*** DATA ***

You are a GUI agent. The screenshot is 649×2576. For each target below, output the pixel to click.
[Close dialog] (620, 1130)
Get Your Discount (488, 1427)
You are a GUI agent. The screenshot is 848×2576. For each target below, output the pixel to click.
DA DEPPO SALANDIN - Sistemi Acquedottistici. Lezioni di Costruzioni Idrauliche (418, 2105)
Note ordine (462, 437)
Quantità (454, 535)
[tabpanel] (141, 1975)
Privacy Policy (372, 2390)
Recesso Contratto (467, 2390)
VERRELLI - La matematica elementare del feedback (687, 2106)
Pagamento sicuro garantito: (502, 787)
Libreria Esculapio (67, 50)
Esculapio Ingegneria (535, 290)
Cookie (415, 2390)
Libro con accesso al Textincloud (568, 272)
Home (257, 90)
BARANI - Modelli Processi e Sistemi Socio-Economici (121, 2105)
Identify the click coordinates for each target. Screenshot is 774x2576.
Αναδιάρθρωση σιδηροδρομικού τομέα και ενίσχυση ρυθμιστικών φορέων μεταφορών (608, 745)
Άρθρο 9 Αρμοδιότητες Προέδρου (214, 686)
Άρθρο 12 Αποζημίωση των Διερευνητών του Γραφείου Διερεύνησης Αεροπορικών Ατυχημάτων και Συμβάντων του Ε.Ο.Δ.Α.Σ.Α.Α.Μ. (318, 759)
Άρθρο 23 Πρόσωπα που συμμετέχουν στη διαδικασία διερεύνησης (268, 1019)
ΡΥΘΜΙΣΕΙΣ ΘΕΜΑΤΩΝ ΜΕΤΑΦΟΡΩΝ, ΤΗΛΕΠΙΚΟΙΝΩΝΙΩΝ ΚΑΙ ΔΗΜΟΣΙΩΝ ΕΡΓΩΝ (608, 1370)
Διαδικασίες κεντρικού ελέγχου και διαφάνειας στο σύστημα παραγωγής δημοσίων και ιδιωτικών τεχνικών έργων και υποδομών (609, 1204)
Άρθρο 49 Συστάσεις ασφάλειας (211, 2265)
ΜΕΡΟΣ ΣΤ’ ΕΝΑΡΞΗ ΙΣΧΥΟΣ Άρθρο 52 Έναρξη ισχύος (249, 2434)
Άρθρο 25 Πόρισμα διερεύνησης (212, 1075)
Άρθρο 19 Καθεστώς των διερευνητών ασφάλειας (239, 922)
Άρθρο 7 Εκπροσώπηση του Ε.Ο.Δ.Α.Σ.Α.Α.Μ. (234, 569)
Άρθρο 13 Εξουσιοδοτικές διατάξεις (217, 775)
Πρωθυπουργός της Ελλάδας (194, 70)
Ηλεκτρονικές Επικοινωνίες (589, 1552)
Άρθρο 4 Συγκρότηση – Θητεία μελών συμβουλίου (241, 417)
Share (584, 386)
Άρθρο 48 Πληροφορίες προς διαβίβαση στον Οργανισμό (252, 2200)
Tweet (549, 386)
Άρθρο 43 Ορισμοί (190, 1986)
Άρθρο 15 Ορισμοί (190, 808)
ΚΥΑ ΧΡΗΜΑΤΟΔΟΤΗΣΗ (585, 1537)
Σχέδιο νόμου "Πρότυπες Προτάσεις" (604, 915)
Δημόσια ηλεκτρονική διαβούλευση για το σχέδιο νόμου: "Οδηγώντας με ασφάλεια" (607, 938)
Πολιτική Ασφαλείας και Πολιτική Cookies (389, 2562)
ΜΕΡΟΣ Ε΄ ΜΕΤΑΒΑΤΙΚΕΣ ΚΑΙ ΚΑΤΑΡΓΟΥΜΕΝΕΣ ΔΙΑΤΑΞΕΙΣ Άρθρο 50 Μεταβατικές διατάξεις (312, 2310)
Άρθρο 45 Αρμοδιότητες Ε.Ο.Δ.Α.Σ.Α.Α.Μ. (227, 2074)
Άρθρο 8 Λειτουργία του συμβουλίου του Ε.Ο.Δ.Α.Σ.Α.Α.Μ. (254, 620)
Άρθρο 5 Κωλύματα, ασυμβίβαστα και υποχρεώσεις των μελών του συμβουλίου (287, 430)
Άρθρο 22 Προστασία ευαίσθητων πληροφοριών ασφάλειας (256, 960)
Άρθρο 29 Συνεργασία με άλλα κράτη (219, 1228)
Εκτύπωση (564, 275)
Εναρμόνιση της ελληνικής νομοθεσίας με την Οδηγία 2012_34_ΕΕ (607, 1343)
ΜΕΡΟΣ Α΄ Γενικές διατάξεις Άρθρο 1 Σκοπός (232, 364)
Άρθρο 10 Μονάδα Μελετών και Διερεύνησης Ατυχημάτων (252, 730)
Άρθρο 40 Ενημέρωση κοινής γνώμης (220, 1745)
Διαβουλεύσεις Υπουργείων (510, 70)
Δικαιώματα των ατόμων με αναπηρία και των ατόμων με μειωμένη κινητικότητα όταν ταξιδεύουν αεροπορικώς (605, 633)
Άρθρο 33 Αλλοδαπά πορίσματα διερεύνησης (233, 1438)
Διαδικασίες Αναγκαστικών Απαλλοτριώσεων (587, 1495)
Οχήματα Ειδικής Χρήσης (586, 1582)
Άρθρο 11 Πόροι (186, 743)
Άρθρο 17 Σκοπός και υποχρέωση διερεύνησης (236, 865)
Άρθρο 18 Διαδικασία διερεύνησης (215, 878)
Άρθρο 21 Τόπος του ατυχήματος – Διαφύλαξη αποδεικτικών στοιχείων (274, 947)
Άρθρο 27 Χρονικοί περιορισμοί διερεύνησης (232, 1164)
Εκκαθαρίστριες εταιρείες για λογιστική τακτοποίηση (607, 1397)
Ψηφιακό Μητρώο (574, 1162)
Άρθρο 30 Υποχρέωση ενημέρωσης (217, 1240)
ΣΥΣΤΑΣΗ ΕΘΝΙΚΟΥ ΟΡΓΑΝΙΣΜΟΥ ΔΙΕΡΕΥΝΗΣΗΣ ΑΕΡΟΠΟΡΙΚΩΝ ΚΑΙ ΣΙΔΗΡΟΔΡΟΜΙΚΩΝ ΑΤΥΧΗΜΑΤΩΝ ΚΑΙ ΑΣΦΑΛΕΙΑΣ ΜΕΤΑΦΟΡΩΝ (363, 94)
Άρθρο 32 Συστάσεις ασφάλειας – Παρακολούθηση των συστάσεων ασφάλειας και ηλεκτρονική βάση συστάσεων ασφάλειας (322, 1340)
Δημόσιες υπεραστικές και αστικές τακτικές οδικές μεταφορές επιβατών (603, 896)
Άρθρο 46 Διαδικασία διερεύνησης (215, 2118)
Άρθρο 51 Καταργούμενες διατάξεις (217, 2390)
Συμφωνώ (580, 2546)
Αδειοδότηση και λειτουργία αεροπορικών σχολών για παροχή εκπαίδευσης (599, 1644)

*** End of DATA ***

For every line of the material that holds the word "ΜΕΤΑΦΟΡΩΝ", make a copy.

## RESULT FOR THIS TASK
ΡΥΘΜΙΣΕΙΣ ΘΕΜΑΤΩΝ ΜΕΤΑΦΟΡΩΝ, ΤΗΛΕΠΙΚΟΙΝΩΝΙΩΝ ΚΑΙ ΔΗΜΟΣΙΩΝ ΕΡΓΩΝ (608, 1370)
ΣΥΣΤΑΣΗ ΕΘΝΙΚΟΥ ΟΡΓΑΝΙΣΜΟΥ ΔΙΕΡΕΥΝΗΣΗΣ ΑΕΡΟΠΟΡΙΚΩΝ ΚΑΙ ΣΙΔΗΡΟΔΡΟΜΙΚΩΝ ΑΤΥΧΗΜΑΤΩΝ ΚΑΙ ΑΣΦΑΛΕΙΑΣ ΜΕΤΑΦΟΡΩΝ (363, 94)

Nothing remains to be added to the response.